The whole purpose of this text is to allow and enable the production of computer programmes written in JAVA, this leading edge language for the internet that can "walk the web" to quote J C R Licklider. (A good allusion to the spider's web that the Internet amounts to.) Quips such as these head every chapter, assisting the motivation, no doubt, of bright-eyed students and programmers when indulging themselves with introspective asides from the keyboard.

Java was originated, the authors tell us, by Sun Microsystems as a public domain, and laudably so, FREE computing language, i.e. no licence fee has to be paid to use the language when incorporated into programmes. Such was the case with UNIX, developed by AT&T, and certainly is the case with the English language itself. Not so with other major products of the computer software industry.

The writers' experience with machine code programming (FACE, FEED, and onto FFFF), is in the unit base 16-hexadecimal notation - which his instructor recommended he practise by converting car registration numbers into and back from (rather than decimal 10) while musing in his car. Such mental agility is necessary and means that the work in learning computer programming is considerable, and hardly intuitive, more a question of steeping oneself in the form, much as is necessary when you learn Morse code.

An example might be a key programming element applet "application letter" perhaps, which gives a clue as to how the language can be readily absorbed by enthusiasts. The joy of Java, apart from its graphics facilities, is its ability to load and play to recipients/viewers/browsers, audio messages "clips", as an announcer in railway stations and airport. Pre-prepared messages which play in a loop and stop - I hear, I forget - I read, I remember - I write, I understand, as if it were a telephone answering machine. Very useful additions to one's computing repertoire. No doubt with bells on as well.

The main interest to an improver could be Chapter 15, creating, writing and updating files in a Java hierarchy. We all remember grappling, some of us still have to, with our first computer and the run-on to hard disc management"Housekeeping". We learn that Java imposes no structure on a file. There is no such thing as a "record", however 153 lines of program must amount to something...
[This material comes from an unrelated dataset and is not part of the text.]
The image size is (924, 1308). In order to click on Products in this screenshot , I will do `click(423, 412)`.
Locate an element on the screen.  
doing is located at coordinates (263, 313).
The significance of this is that Java produces rugged program structures that do not allow detailed changes to elements of a sequential file of data. Mr "White" as a persons name cannot readily be over written to say, perhaps Mr "Worthington". It would require all the records to be reprocessed to amend this one record. The code is relatively "hacker" proof, some say completely so. Students and programmers are given an insight into such in "JAVA - How to Program" with multiple examples of good practice, and programming work errors encountered in practice in actual programming by the authors. Multiple examples of syntax and screen dumps in the text reinforce and build the Java programmer's learning curve. With this knowledge you can produce your own header pages, hypertext, and firewalls. No need to pay a lot to agencies for your bespoke place on the World Wide Web.

Could you put the book down? Yes, but only on a shelf within reach of your keyboard. We all know how it is with worthwhile reference books, you like to be able to put your hand on them. This one is well worth having, in your own library, to save you from tearing your hair out!